TEXT SEGMENT:
☆ ☆ ☆ ☆ ☆ ☆ ☆
The tale of two flyovers tells you in a nutshell why traffic bottlenecks occur and what lack of planning is doing to make driving around the city such a nightmare
On a bright winter Sunday, you may feel the warm sun beckoning you. It seems to say: Take your car out and enjoy my glory even more. Surely, there would be little traffic on a holiday.
But not in Delhi. Especially not if you plan to drive from South Delhi to Gurgaon or vice versa, through the mess that is the Rao Tula Ram Marg flyover. The beautiful sunny day soon becomes a sweaty anger-spewing, abuse-hurling one. And this is the road that connects South Delhi to the airport, which should have a smooth hassle free ride.
The bottleneck you encounter on the Outer Ring Road came up in 2010. Soon after the two-lane one-way flyover became operational, authorities realised that it would not work. So then they made it one lane on either side. This is ridiculous for Delhi, as it expects drivers to stick to their lanes. So everyone is on edge, waiting for a chance to push their bonnet in before the other.
And despite in 2014, another three-lane flyover parallel to the existing one being sanctioned, the stretch gives a nagging headache to anyone negotiating it — far from what the purpose of the said flyover was to be.
☆ ☆ ☆ ☆ ☆ ☆ ☆
SET TASKS:
**a)** Using the text about Delhi's two flyovers, list every named city, area, or road it mentions, each only once.
**b)** Write the next paragraph of the text about Delhi's flyover bottleneck, picking up right after its last sentence.
☆ ☆ ☆ ☆ ☆ ☆ ☆
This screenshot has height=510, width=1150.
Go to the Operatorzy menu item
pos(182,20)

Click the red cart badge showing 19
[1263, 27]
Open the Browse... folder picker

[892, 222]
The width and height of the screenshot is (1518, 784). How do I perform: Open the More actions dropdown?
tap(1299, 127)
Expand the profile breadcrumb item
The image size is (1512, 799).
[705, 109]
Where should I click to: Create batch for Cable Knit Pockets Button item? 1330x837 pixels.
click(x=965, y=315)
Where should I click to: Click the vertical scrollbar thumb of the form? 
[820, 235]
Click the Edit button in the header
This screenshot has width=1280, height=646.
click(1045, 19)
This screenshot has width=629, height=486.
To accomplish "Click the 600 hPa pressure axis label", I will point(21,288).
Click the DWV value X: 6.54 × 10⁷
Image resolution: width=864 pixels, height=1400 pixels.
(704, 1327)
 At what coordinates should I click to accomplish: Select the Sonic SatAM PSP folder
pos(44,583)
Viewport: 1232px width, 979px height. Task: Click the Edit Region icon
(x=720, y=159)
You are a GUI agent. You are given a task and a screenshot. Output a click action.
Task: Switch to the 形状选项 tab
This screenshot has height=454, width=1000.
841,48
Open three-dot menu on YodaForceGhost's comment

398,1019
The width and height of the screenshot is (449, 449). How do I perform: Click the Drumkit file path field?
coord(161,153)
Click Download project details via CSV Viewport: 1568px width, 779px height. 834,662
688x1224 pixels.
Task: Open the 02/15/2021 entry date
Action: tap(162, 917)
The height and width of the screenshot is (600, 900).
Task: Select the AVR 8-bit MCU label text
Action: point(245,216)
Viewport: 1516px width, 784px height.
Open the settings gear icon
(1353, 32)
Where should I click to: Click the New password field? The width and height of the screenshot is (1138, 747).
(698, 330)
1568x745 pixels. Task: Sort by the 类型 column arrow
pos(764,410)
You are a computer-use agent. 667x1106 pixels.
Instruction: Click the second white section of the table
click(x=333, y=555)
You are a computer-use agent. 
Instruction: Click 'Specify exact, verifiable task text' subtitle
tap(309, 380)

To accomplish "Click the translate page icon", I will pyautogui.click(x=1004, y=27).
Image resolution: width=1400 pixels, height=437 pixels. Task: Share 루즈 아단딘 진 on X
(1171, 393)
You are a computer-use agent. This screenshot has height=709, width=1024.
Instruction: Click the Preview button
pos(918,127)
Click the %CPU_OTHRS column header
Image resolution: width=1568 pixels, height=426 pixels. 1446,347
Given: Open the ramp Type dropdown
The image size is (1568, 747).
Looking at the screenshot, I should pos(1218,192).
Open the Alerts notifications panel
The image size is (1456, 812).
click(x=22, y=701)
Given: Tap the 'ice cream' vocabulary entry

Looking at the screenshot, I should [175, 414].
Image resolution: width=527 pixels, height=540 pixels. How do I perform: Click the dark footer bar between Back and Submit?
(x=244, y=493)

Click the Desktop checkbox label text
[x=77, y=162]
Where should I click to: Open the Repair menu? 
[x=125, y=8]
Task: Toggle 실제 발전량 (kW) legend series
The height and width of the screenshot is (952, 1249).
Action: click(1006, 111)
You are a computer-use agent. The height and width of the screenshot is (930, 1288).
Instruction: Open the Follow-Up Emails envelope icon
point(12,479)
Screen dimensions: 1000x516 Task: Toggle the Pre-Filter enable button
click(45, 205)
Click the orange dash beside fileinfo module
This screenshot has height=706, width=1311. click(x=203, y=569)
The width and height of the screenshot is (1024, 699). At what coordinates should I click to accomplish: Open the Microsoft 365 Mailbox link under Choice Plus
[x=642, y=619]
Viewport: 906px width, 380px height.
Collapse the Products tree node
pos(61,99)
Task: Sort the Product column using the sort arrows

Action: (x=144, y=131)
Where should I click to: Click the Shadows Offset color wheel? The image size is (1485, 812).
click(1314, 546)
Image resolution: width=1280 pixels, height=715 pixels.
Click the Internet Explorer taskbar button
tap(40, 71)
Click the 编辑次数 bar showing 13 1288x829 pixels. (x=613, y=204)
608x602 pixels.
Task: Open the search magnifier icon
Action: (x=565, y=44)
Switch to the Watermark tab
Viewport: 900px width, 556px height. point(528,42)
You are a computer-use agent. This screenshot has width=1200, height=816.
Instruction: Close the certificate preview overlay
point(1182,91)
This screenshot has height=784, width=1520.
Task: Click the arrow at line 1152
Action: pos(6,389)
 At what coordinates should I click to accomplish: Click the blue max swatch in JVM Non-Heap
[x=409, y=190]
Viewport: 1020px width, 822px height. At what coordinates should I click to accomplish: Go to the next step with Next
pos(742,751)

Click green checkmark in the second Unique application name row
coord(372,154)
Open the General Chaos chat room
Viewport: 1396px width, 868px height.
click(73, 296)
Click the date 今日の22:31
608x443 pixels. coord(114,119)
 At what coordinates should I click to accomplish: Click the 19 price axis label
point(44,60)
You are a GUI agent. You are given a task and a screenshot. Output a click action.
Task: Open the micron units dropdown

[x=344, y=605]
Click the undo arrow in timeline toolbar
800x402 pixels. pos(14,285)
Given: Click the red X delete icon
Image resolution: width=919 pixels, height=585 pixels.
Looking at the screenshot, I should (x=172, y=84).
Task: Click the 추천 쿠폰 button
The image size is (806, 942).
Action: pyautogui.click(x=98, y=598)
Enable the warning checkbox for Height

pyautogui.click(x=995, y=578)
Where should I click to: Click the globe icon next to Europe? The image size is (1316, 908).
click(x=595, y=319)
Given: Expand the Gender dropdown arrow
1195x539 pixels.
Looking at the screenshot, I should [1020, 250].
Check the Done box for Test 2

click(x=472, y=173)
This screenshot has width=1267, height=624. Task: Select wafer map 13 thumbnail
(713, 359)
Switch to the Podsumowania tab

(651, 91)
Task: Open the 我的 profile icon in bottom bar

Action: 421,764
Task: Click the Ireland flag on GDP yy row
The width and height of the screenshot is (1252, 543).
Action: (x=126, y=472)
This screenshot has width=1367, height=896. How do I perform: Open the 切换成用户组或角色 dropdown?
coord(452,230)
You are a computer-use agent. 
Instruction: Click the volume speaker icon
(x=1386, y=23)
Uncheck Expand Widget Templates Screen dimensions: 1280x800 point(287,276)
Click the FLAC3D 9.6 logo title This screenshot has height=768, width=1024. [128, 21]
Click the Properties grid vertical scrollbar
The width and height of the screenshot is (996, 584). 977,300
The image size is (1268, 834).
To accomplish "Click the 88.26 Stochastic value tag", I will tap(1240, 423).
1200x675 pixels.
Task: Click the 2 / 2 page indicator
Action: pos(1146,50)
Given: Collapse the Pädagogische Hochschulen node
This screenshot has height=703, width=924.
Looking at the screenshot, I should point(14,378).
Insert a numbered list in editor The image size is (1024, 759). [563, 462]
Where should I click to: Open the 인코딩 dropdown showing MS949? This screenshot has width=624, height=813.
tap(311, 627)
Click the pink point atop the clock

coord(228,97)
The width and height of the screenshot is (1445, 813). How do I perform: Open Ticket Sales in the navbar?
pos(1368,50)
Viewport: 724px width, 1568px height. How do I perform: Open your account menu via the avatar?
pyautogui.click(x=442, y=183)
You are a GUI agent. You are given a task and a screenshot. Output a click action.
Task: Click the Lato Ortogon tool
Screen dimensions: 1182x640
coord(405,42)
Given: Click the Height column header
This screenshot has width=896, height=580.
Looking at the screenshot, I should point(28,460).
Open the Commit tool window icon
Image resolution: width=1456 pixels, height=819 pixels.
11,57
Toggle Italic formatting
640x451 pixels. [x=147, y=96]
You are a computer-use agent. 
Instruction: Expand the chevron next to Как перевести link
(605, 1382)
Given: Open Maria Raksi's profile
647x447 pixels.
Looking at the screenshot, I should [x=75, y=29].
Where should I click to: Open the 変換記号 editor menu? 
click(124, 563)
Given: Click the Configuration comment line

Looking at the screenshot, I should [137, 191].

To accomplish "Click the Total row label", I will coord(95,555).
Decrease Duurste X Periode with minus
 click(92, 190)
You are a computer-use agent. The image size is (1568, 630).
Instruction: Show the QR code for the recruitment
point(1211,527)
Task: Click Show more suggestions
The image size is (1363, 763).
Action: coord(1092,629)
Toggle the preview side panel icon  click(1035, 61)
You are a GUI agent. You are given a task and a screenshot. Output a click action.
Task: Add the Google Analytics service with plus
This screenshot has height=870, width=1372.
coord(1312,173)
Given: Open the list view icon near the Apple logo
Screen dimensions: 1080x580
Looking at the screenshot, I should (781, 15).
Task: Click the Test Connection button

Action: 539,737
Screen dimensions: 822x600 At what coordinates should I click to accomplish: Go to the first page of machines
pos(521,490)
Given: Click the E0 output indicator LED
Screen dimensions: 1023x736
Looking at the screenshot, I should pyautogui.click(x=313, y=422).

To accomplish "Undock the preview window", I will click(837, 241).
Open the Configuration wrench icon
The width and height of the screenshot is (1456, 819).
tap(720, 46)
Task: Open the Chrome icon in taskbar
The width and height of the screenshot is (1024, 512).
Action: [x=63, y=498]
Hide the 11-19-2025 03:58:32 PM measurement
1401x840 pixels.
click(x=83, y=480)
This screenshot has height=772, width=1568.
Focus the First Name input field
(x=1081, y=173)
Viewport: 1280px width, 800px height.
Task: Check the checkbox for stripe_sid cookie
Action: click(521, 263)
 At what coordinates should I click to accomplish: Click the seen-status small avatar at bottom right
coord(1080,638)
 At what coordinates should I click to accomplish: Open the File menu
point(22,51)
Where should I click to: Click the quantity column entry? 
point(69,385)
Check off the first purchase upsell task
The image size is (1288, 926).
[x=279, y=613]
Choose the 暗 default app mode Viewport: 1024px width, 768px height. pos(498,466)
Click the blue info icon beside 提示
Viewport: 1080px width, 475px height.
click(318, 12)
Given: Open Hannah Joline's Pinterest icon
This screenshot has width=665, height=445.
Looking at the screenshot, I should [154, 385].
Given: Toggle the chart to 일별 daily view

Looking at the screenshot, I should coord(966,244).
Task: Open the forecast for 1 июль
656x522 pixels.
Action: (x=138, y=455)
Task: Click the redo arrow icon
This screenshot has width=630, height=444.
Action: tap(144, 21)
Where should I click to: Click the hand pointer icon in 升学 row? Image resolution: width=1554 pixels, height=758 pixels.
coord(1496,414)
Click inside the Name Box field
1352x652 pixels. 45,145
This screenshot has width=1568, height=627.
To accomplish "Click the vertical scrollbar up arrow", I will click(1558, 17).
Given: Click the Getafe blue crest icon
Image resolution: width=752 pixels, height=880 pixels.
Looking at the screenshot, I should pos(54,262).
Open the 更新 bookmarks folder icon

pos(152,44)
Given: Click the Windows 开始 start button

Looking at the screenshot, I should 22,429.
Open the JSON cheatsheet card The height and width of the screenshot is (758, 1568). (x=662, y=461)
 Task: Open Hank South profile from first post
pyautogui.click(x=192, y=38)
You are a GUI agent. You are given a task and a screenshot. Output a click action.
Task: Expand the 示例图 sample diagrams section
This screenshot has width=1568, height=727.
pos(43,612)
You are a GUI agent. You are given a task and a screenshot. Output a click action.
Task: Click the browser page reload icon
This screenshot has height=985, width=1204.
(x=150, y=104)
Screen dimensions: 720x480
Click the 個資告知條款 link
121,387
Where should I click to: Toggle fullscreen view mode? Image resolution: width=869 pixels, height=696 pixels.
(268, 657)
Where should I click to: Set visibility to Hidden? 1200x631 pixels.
☆ ☆ ☆ ☆ ☆ ☆ ☆
ANSWERS FOR THIS EXERCISE:
**a)** Delhi, South Delhi, Gurgaon, Rao Tula Ram Marg, Outer Ring Road

**b)**
Uber driver Ram says under-construction flyovers are perpetually upsetting his schedules. “A route which would take 15 minutes, takes an hour and half. It’s not just time that is getting wasted but also money and energy”.
He also points to a junction from Uttam Nagar to Dwarka Mor. “It’s so bad that if I get a booking for that route I cancel it. I don’t want to be stuck in that situation”.
A little bypass from under the flyover takes you to Dabri if you want to go towards Dwarka but only one car can pass at a time. It is a traffic nightmare.
“It gets worse because of the thela and richskaw walas who are just allowed to stand anywhere, blocking the narrow roads”. Even on the Mahipalpur road, the situation is grim, he says.
Ram believes this goes on because politicians don’t care. “Roads are blocked for the Prime Minister to pass. The MPs have huge homes which they don’t even need to leave because they get everything at their doorstep. When they have to go out, it’s to Parliament, or to the airport. Even if they have to shop, they’ll go to the nicer places where there is no heavy traffic, or potholed roads”.
“The areas they live in, they don’t know what common people go through. And some of the netas who come from small towns, they haven’t even seen roads, so for them this is great improvement”, Ram adds.
For the most part, knee-jerk reaction to the city’s needs — like the Rao Tula Ram Marg fiasco —mean commuting hell. In September, a report claimed that more than 20 months after it was supposed to be finished, only 55% work has been completed. Deadlines for the three-lane parallel flyover have been missed four times already, and the December deadline has shifted to March 2019.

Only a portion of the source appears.